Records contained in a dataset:

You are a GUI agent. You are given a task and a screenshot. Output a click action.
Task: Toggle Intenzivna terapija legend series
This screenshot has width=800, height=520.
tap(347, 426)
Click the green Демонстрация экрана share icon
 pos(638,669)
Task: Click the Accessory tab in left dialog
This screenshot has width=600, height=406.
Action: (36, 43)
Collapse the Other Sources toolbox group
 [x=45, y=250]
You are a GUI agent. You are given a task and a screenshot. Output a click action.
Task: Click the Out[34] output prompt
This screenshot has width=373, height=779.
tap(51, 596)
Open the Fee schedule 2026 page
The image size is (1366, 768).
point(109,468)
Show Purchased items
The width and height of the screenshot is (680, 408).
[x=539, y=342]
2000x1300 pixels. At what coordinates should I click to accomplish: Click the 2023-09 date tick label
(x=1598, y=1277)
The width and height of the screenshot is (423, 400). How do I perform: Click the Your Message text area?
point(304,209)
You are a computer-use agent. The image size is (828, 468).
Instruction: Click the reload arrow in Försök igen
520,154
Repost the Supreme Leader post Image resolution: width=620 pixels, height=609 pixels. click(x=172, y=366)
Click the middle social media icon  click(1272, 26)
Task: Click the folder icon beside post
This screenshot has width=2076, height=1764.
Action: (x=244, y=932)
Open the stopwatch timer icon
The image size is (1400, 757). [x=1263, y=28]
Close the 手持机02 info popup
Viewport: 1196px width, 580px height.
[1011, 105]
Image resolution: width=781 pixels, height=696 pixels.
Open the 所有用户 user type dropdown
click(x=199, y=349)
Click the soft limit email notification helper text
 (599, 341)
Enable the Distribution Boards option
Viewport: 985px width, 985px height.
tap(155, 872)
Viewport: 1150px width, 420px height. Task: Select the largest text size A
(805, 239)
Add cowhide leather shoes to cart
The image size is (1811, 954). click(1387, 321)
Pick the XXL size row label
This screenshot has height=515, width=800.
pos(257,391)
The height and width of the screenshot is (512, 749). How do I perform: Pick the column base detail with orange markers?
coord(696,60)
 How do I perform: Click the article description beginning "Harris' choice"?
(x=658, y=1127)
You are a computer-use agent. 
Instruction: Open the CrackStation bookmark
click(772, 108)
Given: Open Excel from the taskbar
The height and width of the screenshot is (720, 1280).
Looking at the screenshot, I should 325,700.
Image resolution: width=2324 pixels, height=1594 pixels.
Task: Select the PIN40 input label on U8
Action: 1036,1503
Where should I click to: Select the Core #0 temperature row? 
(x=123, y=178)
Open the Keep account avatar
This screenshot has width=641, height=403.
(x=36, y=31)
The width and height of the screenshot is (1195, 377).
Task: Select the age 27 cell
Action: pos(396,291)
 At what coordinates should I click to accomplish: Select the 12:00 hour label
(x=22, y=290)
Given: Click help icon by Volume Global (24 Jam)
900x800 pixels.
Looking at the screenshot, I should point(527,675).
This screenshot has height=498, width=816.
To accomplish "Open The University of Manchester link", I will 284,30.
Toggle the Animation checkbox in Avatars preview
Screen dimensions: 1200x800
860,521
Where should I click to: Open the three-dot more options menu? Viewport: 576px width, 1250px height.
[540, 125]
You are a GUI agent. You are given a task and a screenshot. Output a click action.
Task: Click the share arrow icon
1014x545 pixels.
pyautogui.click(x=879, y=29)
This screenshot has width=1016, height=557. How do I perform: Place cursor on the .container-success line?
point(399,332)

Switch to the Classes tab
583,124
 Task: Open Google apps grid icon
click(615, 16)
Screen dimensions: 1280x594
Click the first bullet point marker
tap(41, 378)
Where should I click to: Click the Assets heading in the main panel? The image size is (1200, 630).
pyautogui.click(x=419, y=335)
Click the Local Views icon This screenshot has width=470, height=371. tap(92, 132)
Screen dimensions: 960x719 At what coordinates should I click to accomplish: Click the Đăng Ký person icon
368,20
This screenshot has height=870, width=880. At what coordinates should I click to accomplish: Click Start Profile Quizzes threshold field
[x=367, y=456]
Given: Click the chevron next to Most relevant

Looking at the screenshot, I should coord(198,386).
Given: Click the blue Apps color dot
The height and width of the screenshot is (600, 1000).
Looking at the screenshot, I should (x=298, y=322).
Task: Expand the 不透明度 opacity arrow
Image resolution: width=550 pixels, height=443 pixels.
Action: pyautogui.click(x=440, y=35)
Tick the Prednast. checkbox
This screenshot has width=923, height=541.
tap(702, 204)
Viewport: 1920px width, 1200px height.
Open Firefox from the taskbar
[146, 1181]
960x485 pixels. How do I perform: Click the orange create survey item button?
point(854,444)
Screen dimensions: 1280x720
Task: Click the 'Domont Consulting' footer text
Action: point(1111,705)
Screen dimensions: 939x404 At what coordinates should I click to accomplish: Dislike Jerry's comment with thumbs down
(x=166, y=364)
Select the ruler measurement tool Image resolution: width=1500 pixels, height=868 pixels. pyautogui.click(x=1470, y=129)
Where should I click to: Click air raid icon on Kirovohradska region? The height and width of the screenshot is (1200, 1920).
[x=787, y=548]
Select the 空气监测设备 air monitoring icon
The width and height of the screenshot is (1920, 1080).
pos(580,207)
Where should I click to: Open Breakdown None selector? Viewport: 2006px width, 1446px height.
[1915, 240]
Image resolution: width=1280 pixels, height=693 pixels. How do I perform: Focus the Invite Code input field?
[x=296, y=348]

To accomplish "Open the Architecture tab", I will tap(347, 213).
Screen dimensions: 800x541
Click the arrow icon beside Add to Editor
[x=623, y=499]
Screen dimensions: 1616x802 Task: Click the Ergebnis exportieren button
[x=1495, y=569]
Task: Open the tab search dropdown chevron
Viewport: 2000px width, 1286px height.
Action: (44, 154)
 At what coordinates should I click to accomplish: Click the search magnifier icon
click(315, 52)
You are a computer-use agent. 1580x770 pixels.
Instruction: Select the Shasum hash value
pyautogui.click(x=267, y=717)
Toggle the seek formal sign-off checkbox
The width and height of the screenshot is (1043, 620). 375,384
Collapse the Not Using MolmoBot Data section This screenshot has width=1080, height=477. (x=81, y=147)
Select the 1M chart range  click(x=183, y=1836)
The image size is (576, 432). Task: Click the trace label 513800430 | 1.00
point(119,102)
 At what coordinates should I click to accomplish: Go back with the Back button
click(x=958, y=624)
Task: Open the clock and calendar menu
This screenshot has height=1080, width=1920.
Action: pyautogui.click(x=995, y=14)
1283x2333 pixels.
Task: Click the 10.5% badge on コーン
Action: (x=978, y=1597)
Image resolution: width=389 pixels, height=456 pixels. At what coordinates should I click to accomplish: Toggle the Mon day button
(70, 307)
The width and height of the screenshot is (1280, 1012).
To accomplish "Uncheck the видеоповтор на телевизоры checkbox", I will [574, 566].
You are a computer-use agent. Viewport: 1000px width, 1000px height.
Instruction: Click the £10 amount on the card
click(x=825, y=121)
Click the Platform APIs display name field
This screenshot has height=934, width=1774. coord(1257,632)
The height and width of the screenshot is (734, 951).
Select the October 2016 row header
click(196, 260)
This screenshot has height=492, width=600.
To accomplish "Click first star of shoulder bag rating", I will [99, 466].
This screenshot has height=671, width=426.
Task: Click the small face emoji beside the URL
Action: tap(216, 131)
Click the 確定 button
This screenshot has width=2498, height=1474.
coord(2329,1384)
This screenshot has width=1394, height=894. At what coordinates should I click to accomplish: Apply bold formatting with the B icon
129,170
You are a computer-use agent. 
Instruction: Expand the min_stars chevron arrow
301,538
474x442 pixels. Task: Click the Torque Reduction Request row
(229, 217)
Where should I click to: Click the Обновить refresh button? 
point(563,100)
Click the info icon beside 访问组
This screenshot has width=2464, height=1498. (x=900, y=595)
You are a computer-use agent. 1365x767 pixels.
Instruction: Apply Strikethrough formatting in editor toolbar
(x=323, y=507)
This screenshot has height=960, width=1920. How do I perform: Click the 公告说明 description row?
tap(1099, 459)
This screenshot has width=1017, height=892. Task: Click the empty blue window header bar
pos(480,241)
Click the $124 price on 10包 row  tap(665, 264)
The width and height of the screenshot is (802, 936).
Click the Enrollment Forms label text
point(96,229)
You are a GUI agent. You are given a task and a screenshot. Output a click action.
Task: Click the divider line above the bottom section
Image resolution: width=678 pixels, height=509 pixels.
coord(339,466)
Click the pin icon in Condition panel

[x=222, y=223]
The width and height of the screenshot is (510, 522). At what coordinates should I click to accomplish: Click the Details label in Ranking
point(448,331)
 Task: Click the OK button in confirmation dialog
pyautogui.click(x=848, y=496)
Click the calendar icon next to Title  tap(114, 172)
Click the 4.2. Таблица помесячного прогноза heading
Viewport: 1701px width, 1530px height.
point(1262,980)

■ **WHAT IS NEEDED**
Select every line of the entries above that contains the word "Expand", and copy each one out in full.

■ **ANSWER**
Task: Expand the 不透明度 opacity arrow
Instruction: Expand the min_stars chevron arrow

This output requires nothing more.